> **TASK PROMPT**
Could you copy every line in the listing below that has the word "arrow"?

> **PROVIDED ENTRIES**
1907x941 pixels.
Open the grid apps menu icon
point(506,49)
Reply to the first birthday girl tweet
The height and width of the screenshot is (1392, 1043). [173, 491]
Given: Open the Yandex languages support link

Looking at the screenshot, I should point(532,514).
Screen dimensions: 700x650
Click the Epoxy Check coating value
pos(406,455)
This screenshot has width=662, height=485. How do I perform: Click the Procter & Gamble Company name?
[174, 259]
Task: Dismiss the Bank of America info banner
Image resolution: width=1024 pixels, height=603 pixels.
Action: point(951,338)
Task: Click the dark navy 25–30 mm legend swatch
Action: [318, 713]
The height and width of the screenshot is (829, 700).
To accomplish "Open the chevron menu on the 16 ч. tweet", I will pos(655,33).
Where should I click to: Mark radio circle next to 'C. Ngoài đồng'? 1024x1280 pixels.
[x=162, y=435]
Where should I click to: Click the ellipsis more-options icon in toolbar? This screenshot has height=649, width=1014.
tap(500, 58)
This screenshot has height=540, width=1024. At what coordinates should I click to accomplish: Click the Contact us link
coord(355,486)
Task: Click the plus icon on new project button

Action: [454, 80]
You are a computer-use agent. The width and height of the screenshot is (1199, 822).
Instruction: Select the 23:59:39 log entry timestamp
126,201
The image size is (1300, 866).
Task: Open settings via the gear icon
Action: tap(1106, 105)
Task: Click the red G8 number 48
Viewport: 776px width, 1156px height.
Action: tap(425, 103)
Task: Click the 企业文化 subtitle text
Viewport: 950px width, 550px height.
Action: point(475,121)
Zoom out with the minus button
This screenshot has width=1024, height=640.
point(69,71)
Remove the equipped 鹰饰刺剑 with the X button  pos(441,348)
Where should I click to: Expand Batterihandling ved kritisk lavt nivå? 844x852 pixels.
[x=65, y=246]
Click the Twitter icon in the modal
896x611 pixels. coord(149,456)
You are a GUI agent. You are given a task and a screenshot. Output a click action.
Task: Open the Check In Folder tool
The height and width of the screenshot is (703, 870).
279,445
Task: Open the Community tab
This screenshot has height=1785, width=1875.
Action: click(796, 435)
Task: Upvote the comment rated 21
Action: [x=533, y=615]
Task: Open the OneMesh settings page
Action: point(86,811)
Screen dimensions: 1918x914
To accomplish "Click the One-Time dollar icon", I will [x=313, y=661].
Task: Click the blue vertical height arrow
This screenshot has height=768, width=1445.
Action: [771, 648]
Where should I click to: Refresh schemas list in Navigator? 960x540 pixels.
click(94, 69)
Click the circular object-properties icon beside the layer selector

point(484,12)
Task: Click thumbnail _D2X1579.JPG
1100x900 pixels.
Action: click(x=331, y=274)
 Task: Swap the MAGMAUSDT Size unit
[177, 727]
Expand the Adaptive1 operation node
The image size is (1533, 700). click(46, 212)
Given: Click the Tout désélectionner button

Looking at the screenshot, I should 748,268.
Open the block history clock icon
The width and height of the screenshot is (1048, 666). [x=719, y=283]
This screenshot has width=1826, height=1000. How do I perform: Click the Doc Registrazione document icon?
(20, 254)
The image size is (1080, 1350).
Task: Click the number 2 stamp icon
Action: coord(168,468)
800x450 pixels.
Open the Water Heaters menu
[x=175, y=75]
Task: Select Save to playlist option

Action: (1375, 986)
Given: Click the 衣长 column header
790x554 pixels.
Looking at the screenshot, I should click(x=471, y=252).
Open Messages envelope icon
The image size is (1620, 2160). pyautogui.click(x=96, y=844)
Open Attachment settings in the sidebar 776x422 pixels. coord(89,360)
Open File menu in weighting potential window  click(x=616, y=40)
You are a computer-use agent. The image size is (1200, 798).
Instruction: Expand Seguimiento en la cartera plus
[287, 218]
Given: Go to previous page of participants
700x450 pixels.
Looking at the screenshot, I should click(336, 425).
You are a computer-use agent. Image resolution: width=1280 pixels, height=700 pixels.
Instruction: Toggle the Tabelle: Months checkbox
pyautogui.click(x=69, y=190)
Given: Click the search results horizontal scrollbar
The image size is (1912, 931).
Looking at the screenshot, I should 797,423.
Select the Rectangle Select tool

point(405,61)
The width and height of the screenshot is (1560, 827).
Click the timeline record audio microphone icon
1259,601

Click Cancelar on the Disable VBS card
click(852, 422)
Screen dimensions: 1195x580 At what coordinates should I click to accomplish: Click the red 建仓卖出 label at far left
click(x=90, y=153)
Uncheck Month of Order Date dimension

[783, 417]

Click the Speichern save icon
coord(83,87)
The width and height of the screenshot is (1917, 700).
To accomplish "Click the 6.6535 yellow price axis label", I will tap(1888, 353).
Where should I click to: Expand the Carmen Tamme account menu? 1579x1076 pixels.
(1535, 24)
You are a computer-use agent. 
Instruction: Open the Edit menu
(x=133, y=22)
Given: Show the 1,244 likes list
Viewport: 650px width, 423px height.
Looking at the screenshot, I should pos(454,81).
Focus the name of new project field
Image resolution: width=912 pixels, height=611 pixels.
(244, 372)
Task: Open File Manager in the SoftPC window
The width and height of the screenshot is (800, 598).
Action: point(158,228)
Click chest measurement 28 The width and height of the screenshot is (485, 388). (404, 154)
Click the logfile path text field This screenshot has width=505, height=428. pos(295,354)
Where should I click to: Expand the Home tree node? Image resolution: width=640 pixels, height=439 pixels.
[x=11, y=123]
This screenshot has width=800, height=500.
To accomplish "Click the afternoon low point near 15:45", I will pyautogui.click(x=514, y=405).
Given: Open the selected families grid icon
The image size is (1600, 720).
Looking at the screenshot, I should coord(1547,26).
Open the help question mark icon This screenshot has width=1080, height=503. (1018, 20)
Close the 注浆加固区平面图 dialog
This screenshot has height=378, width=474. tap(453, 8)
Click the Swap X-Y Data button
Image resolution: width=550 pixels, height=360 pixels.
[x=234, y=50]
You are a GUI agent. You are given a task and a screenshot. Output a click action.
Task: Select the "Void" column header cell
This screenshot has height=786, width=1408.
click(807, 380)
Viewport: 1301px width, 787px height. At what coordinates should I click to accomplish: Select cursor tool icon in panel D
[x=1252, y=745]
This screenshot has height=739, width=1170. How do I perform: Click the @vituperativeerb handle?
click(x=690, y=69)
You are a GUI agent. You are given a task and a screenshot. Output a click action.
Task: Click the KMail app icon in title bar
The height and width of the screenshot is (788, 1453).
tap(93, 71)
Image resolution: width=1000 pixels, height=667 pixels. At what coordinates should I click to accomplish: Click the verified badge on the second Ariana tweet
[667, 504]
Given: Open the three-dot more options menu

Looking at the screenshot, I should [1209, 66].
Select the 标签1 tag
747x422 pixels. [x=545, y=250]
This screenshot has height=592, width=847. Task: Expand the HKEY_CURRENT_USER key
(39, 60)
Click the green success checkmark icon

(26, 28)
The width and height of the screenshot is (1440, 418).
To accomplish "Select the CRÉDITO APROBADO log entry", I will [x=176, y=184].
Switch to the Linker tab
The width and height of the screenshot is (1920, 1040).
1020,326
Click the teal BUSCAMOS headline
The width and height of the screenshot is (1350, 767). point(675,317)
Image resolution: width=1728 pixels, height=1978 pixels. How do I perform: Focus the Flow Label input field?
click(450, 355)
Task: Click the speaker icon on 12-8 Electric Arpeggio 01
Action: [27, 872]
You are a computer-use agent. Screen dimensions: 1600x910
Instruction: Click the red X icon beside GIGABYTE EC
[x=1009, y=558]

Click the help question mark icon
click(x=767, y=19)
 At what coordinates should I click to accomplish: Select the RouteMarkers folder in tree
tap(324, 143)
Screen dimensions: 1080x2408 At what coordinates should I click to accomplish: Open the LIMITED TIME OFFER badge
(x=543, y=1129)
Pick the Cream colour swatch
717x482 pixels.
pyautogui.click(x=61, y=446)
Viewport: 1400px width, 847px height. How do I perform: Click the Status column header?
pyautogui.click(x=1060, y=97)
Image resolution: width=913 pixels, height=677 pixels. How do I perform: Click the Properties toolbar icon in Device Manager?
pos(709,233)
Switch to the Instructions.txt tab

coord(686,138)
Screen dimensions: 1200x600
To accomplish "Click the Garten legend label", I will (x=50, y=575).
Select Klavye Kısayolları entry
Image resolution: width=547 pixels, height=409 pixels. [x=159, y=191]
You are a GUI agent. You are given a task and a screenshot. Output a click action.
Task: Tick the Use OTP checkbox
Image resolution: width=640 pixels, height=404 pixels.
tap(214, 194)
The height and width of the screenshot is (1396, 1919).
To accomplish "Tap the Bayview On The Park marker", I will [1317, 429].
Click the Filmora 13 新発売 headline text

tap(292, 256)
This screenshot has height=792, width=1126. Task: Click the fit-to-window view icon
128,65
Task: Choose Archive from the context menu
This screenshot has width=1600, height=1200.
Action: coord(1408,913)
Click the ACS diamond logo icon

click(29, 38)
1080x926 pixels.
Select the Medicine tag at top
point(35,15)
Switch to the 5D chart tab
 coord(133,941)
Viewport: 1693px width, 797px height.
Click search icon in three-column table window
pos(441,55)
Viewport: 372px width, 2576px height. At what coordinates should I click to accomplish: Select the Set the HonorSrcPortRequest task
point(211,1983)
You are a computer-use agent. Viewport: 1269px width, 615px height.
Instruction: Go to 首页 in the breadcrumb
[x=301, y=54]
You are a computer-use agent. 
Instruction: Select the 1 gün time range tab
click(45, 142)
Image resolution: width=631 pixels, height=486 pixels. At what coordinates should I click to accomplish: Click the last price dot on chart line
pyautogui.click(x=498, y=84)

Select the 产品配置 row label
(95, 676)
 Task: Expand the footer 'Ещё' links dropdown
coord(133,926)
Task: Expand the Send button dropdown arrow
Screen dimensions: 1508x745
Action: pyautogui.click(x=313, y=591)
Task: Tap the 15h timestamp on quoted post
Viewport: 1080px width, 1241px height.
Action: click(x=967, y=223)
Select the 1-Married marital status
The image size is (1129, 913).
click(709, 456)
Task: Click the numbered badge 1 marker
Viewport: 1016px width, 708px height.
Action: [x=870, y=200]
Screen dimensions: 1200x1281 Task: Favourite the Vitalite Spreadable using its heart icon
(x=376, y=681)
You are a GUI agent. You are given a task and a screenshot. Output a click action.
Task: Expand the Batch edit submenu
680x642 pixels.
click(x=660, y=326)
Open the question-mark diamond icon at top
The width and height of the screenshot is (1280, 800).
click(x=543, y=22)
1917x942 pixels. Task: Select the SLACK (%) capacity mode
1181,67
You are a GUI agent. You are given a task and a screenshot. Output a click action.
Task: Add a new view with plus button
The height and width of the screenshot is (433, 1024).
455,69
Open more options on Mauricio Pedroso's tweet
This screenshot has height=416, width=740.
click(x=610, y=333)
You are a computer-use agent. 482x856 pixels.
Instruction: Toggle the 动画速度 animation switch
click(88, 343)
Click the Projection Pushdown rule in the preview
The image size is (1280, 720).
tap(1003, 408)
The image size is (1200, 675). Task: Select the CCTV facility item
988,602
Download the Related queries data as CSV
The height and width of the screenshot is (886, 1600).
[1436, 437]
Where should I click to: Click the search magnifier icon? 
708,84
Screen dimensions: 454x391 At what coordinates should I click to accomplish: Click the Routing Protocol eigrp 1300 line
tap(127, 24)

> **ANSWER FOR THIS EXERCISE**
Task: Click the blue vertical height arrow
Task: Expand the Send button dropdown arrow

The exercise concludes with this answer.